• [TEXT EXCERPT]
** start **

Blog, India, Travel Steven Gray Blog, India, Travel Steven Gray

Travel Blog: India, Day 8 - The Market

market-002.jpg

You ever watch a travel show on TV and watch the likes of Anthony Bourdain stroll through an obscure street market in Southeast Asia?  Sitting at home in Pensacola, Florida, by far one of the most sensible conservative shopping environments one could find in the continental US, I always wondered if the markets in other countries were really that busy and colorful in other places, or if the TV crews purposefully shot them to look as exotic and non-Western as possible.  Well, on this last trip to India, I found out. The markets really are that incredible.

After our harrowing race back to town, I accompanied my host through the back streets of the neighborhood to emerge in a brightly lit square, where the town market was in full swing.  Again, my presence caused a bit of a splash.  Several people followed me around to observe me in the most transparent way possible, eyes narrowed and mirroring my movements.  I'm usually okay with the Indian street stare-downs, but I have to confess that it got a little old by this point; I actually started to wish that one unpleasant-looking codger in particular would make a move on me just so I could knock him down.  But no harm was done on either side.

** end **

• [OBJECTIVE 1] Using the India travel blog post, decide whether each statement agrees with it. Answer yes or no for each, quoting the deciding words. (a) The writer's home is in Pensacola, Florida. (b) The town market was held in a dimly lit alley. (c) The writer ended up striking someone at the market.
• [OBJECTIVE 2] Carry on the India travel blog post about the town market, picking up after its final sentence.

• [RAW DATA]

** start **

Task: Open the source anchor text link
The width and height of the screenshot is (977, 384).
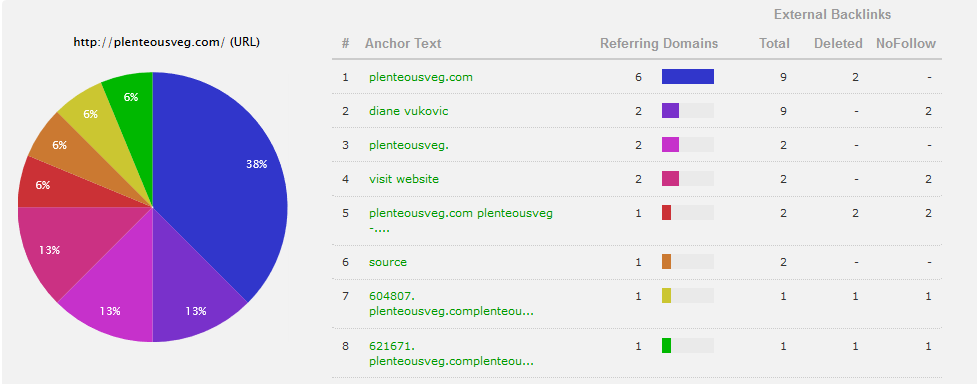Action: pos(388,262)
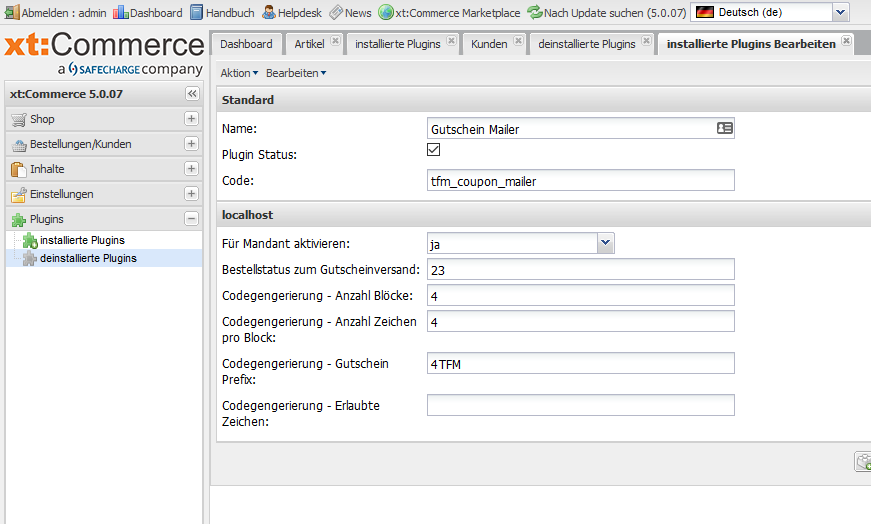Collapse the left sidebar with arrow icon
Image resolution: width=871 pixels, height=524 pixels.
192,94
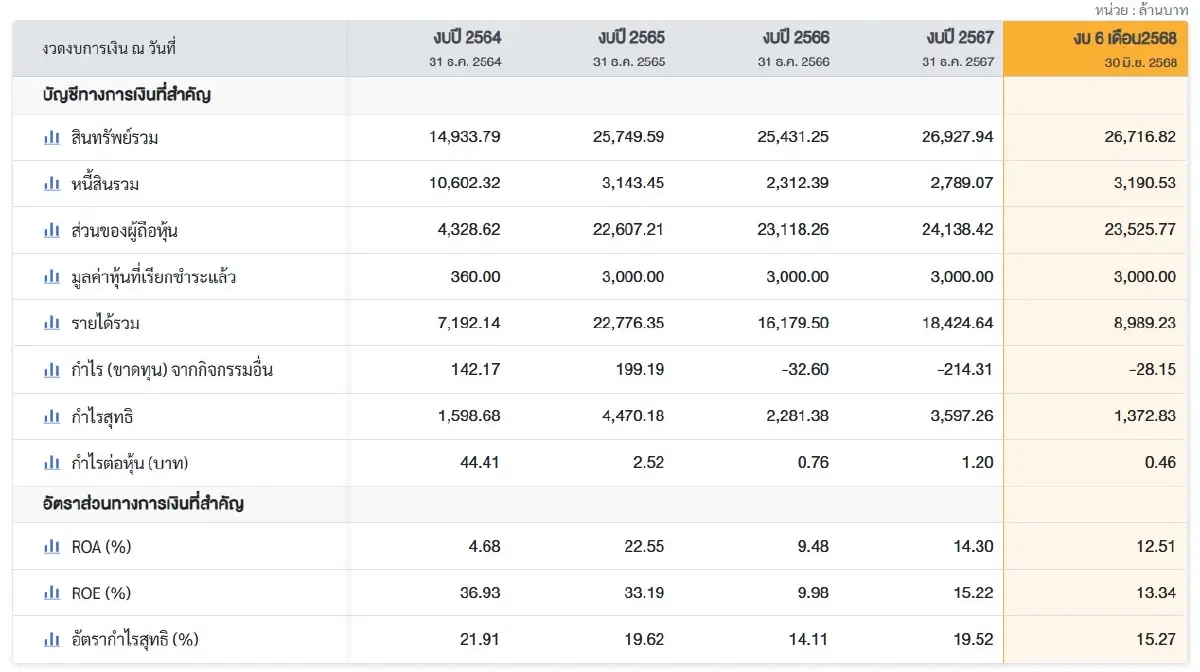Open chart icon for อัตรากำไรสุทธิ (%)
This screenshot has height=672, width=1200.
tap(52, 639)
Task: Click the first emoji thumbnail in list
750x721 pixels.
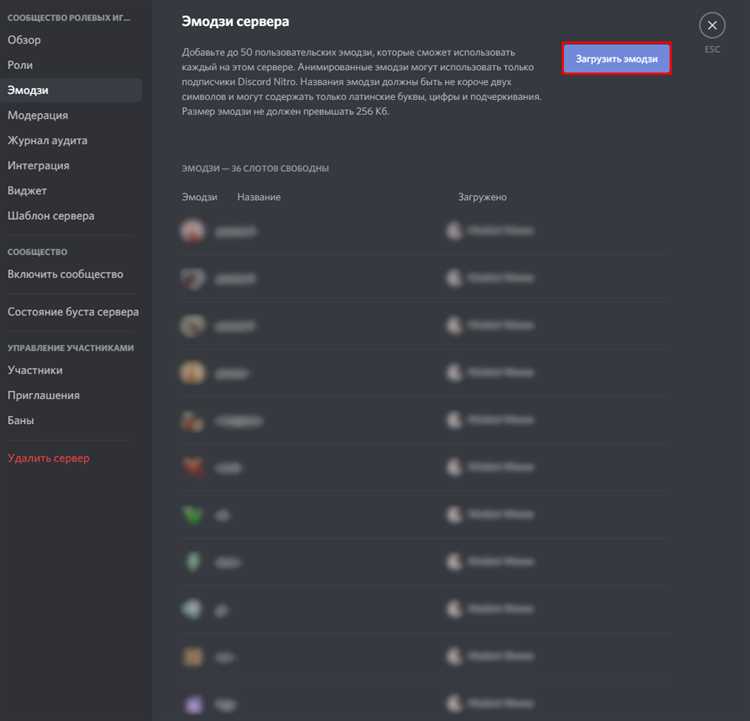Action: [192, 231]
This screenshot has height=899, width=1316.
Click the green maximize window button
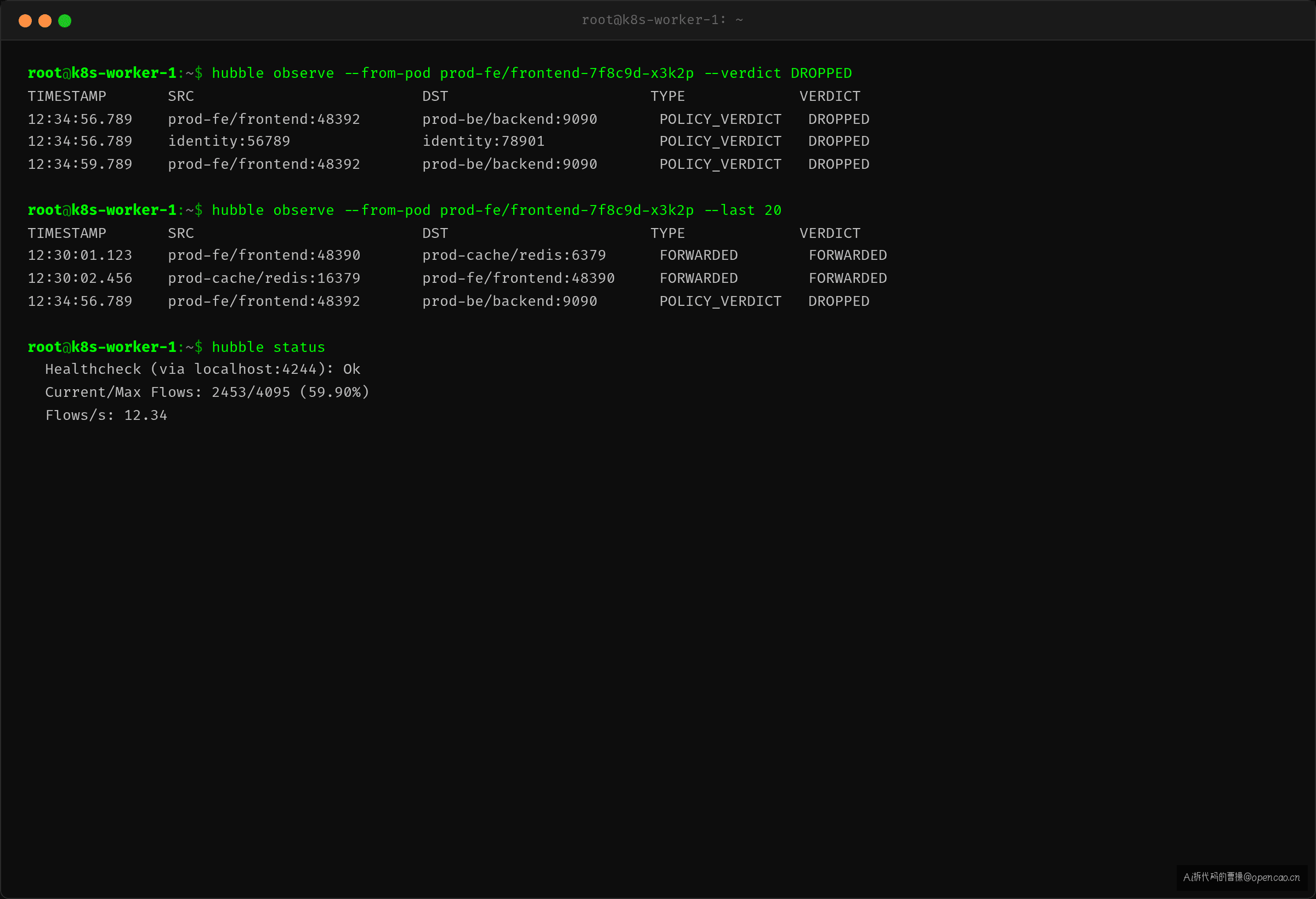tap(65, 21)
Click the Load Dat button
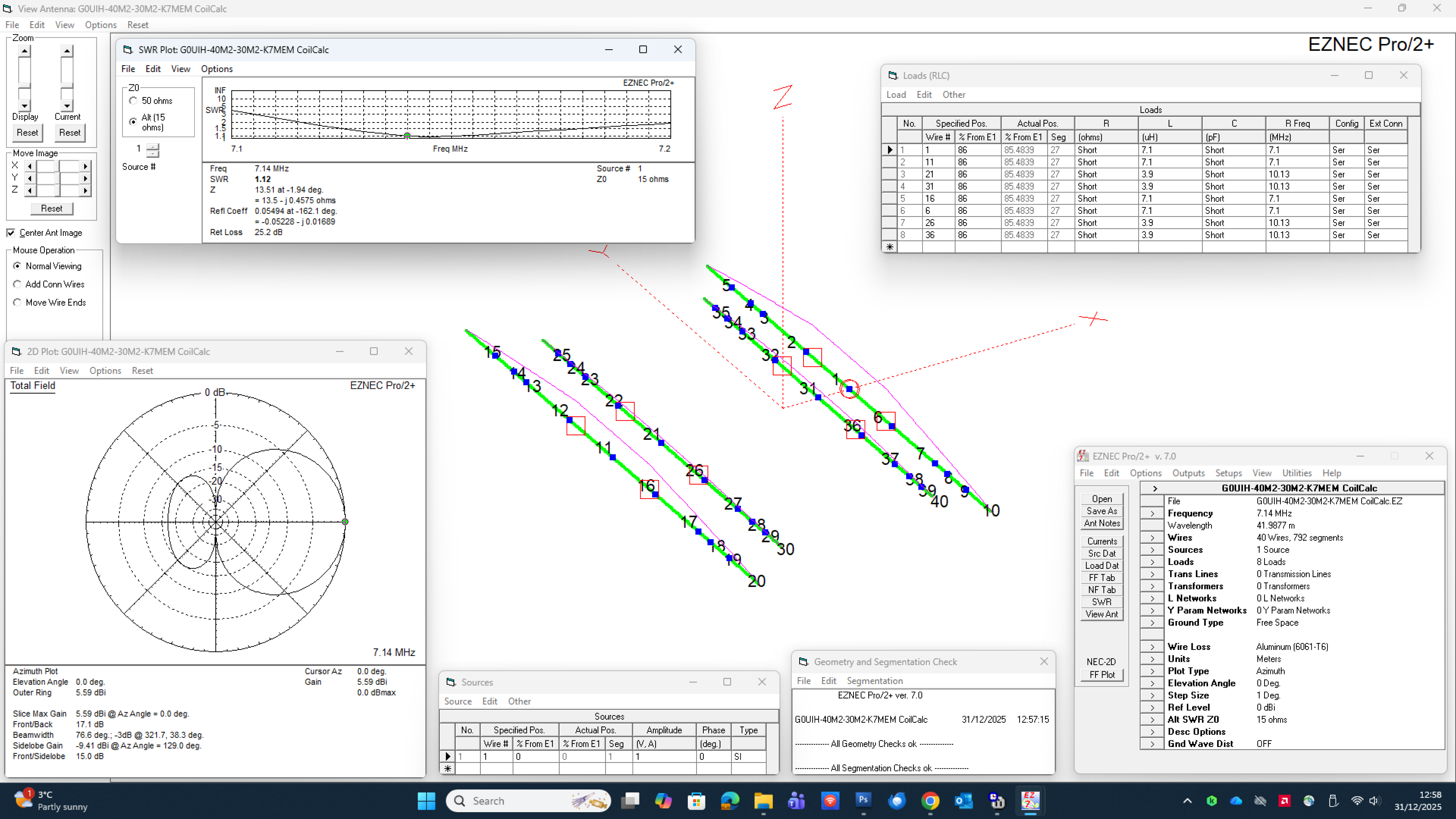The width and height of the screenshot is (1456, 819). click(1102, 565)
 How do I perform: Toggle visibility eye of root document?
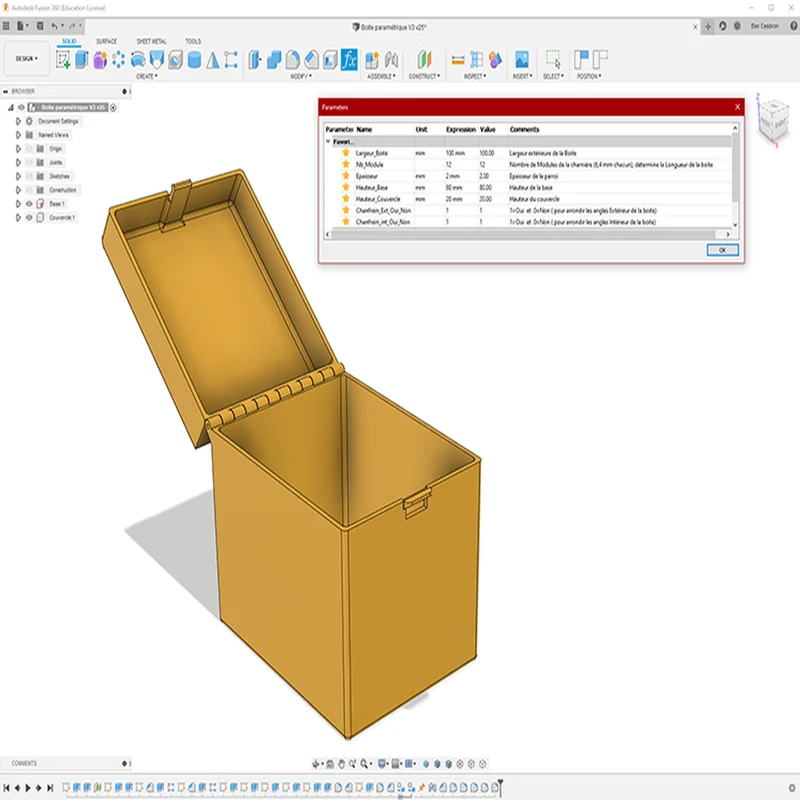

** end **

• [EXERCISE ANSWER 1]
(a) Yes: "Sitting at home in Pensacola, Florida"
(b) No: "emerge in a brightly lit square, where the town market was in full swing"
(c) No: "But no harm was done on either side."

• [EXERCISE ANSWER 2]
In most of India, meals are curried or fried.  If the meal is an Indian fry-up, it's a pretty simple affair: chicken and oil, plus whichever vegetables are going to be served with the rice.  Curry, however, requires quite a few ingredients, and they are usually bought fresh that day.  The staple shopping list for a full curry meal, assuming that you don't have any herbs laying around, includes:

  • Meat (usually chicken, sometimes goat or mutton)
  • Onions
  • Garlic
  • Ginger
  • Chiles
  • Assorted vegetables

The above ingredients are simmered in a particular order in a bit of oil, spiced with turmeric and a few other seasonings, and eventually become a curry whose base ingredients are cooked down so as to be barely recognizable, but still incredibly tasty.  My hosts all over the country were desperately hoping that I wouldn't be able to handle the spiciness of their curries--"is it too spicy for you?" seems to be the country's national motto--but I am proud to say that I was always able to eat Indian curry.  The cumulative effect was less than optimal after a month, but I definitely enjoyed the the individual meals.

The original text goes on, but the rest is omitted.